Some endpoints had fairly opaque logic to me though (as a non-rubyist), so I couldn't be 100% sure in all cases. Do you think it would be prudent to make doubly sure this won't bite us by explicitly filtering out nils in gravity?
Nah, I sort of tend to agree that shouldn't ever happen.
If memory serves, the only fields that could potentially return null were the ones that required users to be logged in, the ones whose resolvers use the if (!loggedIn) return null pattern you described, which I left alone.
Makes sense and thanks for the clarification! I skimmed the diff and was noticing that some connections which were user-scoped had the nonNullable option added, and those did seem to follow that return null pattern. Might have slipped thru! Generally anything under me, or referencing follows or notifications would be user-scoped (and thus subject to that nullability, potentially), and I did notice some nonNullable configs added in such-named files, which is what prompted the question.
@mzikherman I've tested this out locally with force and eigen and it all seems good, everything works as before.
The one problem is that reaction is on an older version of relay and/or the relay typescript plugin which apparently means that this change would break some of the typings in reaction (__typename fields on edge node types become a generic string instead of remaining as the actual type names)

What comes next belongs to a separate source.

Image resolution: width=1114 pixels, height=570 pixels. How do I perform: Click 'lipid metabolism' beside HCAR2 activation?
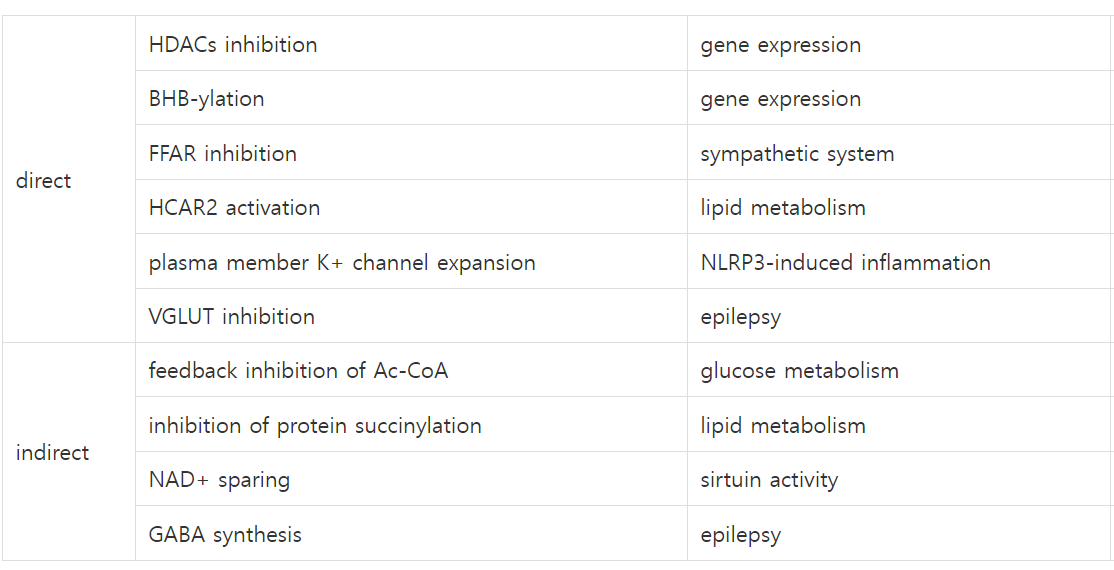click(783, 208)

I checked and upgrading all the relay things in reaction does indeed fix this issue but I don't have time to finish that job before I'm on vacation for over a week 😞 I'll leave this open
A hero's effort here @ds300!! 😍 🏆 💯
I loved reading all of this PR and can’t wait to see the eigen PR making use of these changes 🤩
I forgot to add an update here, thanks for the bump @alloy 😅
This PR is still blocked by force. I tried to upgrade relay in force after reaction was retired but it didn't seem to fix the problem with union __typenames this time. I spent a little while debugging relay-compiler-language-typescript but didn't have time to get to the root cause before sprint work caught up with me. I'll add a ticket to our backlog to get this tracked so it doesn't just sit here forever.
The issue does ring a bell for me, did you try with the latest version of the plugin? Or perhaps it’s related to the version of relay itself? Alternatively, can you point out what code fails?
yeah I updated to the latest versions of everything. Not sure where the failure is but the symptom is that in
someConnection {
edges {
node {
__typename
}
}
}
..., where the node type is a union of concrete types, the emitted TS type for the __typename field is a string union of all the concrete type's names when edges and node are nullable. But when they're non-nullable the emitted type is plain old string.
I tried debugging the relay-compiler bin running against force and had trouble wading through the noise, so I then tried to create a regression test in the relay-compiler-language-typescript repo. Seems I got sidetracked before getting anywhere with that.
I bet there’s a codepath in the plugin that isn’t unboxing a union of non-nulls in the same way it would a union of nullable.
This never got done 😢 but y'all should give it another go at some point! Gonna close it to clear my open PRs.